Originally Posted by vbnetkhio

I just convert them separately and merge them in the end with dnakitstudio

Last question if I can close browser and it still will be processed on my galaxy account?

**vbnetkhio** · 09-10-2021, 02:28 PM

Originally Posted by Lucas

Last question if I can close browser and it still will be processed on my galaxy account?

Yes, only uploading in proccess gets cancelled if you close the browser

**Peterski** · 09-10-2021, 06:34 PM

Originally Posted by vbnetkhio

1)upload the fastq file, it will be added to your "history"
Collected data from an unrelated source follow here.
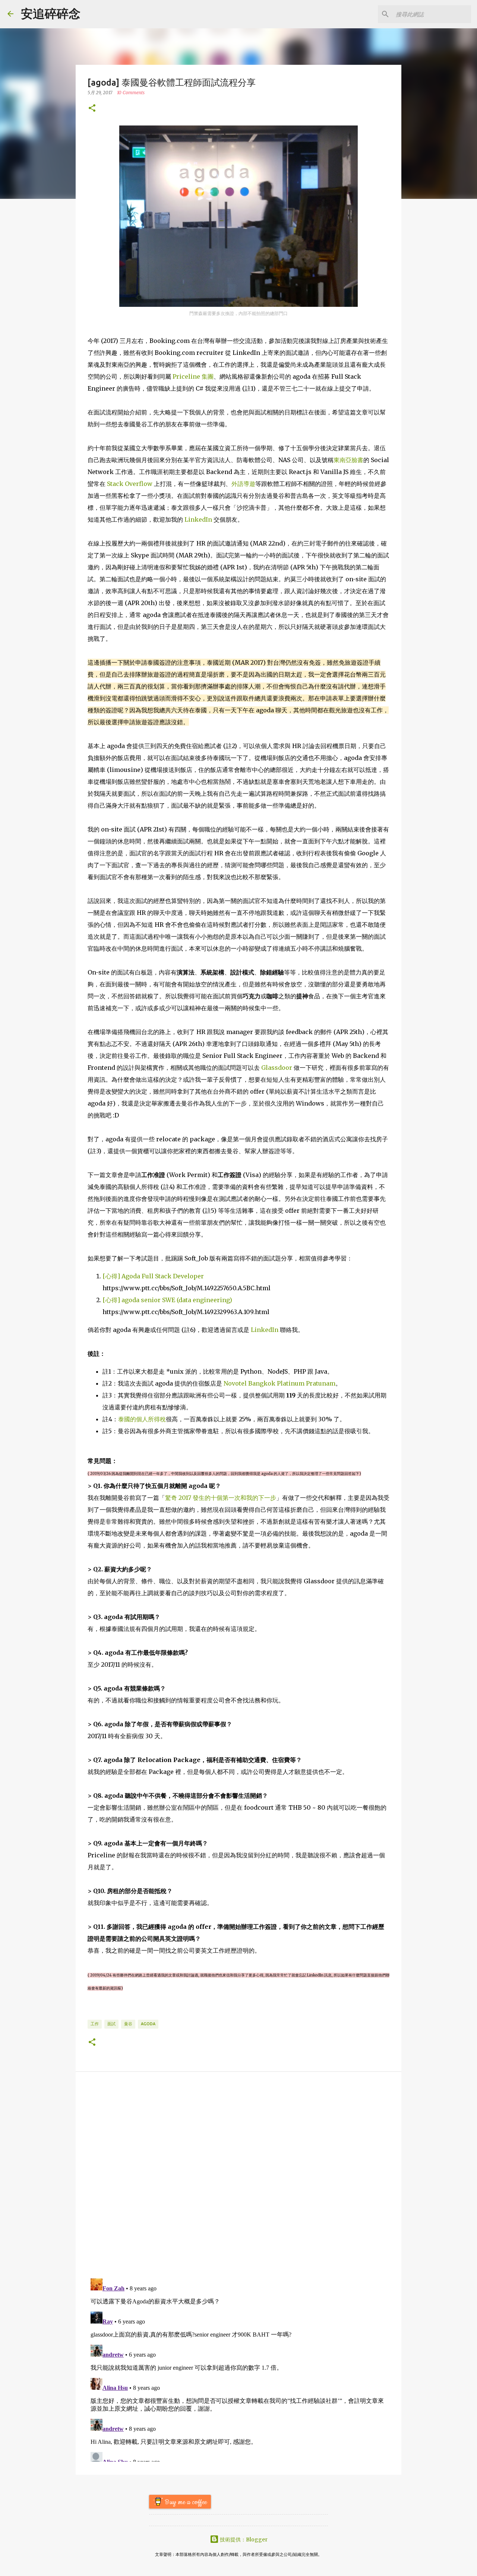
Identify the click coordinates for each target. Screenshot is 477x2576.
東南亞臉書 (348, 460)
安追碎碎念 (50, 13)
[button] (92, 109)
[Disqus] (238, 2177)
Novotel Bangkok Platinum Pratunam (279, 1383)
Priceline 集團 (193, 376)
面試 (111, 2024)
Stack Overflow (129, 483)
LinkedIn (198, 519)
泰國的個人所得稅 (142, 1419)
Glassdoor (276, 1067)
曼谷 (128, 2024)
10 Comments (131, 92)
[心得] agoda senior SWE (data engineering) (167, 1300)
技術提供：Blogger (243, 2539)
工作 (95, 2024)
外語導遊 (243, 483)
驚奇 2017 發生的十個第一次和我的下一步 (220, 1497)
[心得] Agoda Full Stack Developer (153, 1276)
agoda (148, 2024)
2) search for the "Map with BWA-MEM" tool
-select "Human (Homo Sapiens) (b37): hg19" as the reference genome
-select single end reads
-select your fastq from the history
-execute

3) search for "bcftools mpileup"
-select your bam output from the first step
-select "Human (Homo Sapiens): hg19" as the ref genome
-for faster conversion and a smaller vcf output, i also upload a text file with ftdna and 23andme positions only.
The format is "chromosome position" tab separated, one per line.
E.g.
1 84582272
1 25797421
I think i had some problems with 0 and MT chromosomes so just remove those if you get errors.
-then go Restrict to - regions - operate on regions specified in a history dataset and select that text file you uploaded
-execute

4)go to "bcftools call"
-select your bcf file from the previous step
-select uncompressed vcf output
-execute

Are there, currently, any interesting samples in FASTQ worth converting ???

**vbnetkhio** · 09-10-2021, 07:10 PM

Originally Posted by Tomenable

Are there, currently, any interesting samples in FASTQ worth converting ???

The Polish Gothic/Medieval samples, and 2 or 3 Hungarian conqueror studies. (They are all low quality, but there's a lot of them, so they can be merged by period/arch. site)

I tried the Arpad dinasty fastqs, but they seem to include only y and mtdna. And those 200 Macedonians have very few snps.